Work to complete ▸
1 - Copy out everything in the bench power supply post from "I'm attempting to" down to "to implement them.".
2 - According to the bench power supply post below, why is the poster building a bench power supply? Answer in one to three sentences.

Source ▸
++++++++++

Hi,

I'm attempting to build a bench power supply for myself since I do not have one and I thought I'd build one of those before I try some more complicated projects. I'll be using an LM350T with a DP rotary switch to change the voltages (3.3, 5V, 9V, and 12V).

On the power supply end of things. I hear it is good common practice to use bleeder resistors after the main filter caps. I have never actually done so...but for something like this, I thought it might be a good place to try to implement them.

I've tried some calculators that have the time constant and voltage change etc. BUT, I'm not quite sure what these calculators accomplish. Is the value critical? My low electronics knowledge tells me that I should get a resistor with the least resistance, to avoid wasting too much power, but to get one with a high enough wattage rating so it can dissipate lots of stored power.

I believe I am going to use a 4700uF 25V bulk cap. Would a 0.22Ohm 5W work? I'm sorry I don't know how else to explain it, but I would appreciate any input.

++++++++++

Given data ▸
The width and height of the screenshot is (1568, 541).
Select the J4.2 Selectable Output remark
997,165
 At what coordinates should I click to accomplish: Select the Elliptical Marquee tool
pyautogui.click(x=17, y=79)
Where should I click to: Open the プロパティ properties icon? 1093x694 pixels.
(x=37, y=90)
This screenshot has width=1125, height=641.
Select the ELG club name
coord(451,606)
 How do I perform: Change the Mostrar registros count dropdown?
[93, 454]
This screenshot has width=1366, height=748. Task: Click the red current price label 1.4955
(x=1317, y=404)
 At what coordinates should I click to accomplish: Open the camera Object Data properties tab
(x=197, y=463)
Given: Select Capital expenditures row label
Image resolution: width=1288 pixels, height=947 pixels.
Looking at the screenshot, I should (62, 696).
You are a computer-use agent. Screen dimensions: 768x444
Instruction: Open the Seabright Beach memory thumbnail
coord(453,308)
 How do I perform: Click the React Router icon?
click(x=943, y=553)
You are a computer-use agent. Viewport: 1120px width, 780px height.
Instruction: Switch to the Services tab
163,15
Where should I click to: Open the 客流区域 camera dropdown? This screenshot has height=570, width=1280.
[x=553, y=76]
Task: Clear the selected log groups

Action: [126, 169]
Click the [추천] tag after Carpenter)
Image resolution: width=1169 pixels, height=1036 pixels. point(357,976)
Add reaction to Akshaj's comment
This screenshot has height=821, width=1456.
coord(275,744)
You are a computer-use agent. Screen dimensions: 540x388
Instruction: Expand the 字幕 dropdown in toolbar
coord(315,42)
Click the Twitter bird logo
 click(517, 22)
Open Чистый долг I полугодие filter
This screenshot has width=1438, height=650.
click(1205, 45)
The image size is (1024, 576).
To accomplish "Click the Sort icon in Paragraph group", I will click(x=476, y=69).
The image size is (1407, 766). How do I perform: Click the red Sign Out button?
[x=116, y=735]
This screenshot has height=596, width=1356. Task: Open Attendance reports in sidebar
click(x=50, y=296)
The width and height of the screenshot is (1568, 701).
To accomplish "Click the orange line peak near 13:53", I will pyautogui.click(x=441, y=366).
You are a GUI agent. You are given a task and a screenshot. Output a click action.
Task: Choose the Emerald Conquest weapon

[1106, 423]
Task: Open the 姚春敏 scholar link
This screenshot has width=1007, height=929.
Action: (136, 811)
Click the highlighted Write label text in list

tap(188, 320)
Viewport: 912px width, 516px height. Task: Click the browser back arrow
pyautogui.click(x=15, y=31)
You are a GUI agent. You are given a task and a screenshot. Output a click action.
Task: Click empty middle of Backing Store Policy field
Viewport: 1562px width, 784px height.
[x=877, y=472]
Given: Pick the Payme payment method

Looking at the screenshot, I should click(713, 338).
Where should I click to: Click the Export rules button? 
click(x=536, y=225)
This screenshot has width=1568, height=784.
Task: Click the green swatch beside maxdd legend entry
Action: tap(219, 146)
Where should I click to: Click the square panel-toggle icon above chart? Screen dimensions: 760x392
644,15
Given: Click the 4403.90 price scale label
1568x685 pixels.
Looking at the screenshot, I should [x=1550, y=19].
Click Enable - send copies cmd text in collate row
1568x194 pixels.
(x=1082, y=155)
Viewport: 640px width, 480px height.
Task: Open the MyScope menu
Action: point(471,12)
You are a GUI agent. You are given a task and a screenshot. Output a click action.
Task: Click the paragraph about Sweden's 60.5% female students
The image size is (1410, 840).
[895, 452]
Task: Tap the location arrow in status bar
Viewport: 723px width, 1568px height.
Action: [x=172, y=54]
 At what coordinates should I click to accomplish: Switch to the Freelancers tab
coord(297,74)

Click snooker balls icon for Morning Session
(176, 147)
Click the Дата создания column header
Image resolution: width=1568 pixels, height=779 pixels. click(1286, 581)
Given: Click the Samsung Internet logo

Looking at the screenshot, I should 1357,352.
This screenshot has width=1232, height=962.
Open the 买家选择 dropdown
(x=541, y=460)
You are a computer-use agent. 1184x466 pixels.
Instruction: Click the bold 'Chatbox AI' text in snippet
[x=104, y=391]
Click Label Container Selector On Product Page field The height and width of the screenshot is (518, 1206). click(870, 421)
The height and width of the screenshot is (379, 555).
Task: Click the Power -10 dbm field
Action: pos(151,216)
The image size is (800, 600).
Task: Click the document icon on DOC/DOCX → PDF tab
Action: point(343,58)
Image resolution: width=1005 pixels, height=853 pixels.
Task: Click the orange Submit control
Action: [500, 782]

++++++++++

Per-task answers ▸
1 -
I'm attempting to build a bench power supply for myself since I do not have one and I thought I'd build one of those before I try some more complicated projects. I'll be using an LM350T with a DP rotary switch to change the voltages (3.3, 5V, 9V, and 12V).

On the power supply end of things. I hear it is good common practice to use bleeder resistors after the main filter caps. I have never actually done so...but for something like this, I thought it might be a good place to try to implement them.

2 - The poster doesn't have a bench power supply. They want to build one before trying more complicated projects.